Requirement:
In the listing, determine how many lines contain "coordinates". The reply is that number alone.

Material provided:
== Segment start ==
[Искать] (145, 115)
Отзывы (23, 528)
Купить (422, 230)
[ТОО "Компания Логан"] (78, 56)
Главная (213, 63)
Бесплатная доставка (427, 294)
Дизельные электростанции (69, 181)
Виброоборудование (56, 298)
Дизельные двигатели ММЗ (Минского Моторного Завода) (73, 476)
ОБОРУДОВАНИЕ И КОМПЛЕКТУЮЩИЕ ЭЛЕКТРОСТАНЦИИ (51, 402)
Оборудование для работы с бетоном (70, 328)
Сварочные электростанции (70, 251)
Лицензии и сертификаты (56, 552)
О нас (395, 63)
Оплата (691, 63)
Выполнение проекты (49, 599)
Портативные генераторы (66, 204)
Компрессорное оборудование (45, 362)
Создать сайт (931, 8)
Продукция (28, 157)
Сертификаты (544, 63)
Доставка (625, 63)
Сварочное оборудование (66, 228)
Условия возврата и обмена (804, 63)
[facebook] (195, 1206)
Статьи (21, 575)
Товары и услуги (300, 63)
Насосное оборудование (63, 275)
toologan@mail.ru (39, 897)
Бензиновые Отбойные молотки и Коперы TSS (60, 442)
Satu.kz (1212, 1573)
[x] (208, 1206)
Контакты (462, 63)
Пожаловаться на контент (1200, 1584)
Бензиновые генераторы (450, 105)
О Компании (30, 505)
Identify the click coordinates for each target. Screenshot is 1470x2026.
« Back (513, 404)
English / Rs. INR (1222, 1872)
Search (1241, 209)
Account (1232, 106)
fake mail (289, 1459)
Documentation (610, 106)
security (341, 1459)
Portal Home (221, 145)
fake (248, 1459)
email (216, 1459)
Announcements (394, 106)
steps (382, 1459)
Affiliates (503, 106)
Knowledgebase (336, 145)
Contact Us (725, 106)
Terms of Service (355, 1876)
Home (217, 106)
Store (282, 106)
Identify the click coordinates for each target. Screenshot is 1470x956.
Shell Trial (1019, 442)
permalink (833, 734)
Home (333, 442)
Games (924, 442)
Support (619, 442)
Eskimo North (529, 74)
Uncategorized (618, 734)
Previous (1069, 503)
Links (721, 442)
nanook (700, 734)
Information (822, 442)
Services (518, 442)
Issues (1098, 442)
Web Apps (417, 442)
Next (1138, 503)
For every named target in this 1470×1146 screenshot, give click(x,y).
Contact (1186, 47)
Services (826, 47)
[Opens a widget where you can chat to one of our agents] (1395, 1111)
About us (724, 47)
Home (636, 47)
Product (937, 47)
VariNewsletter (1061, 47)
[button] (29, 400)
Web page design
== Segment end ==
Reply:
2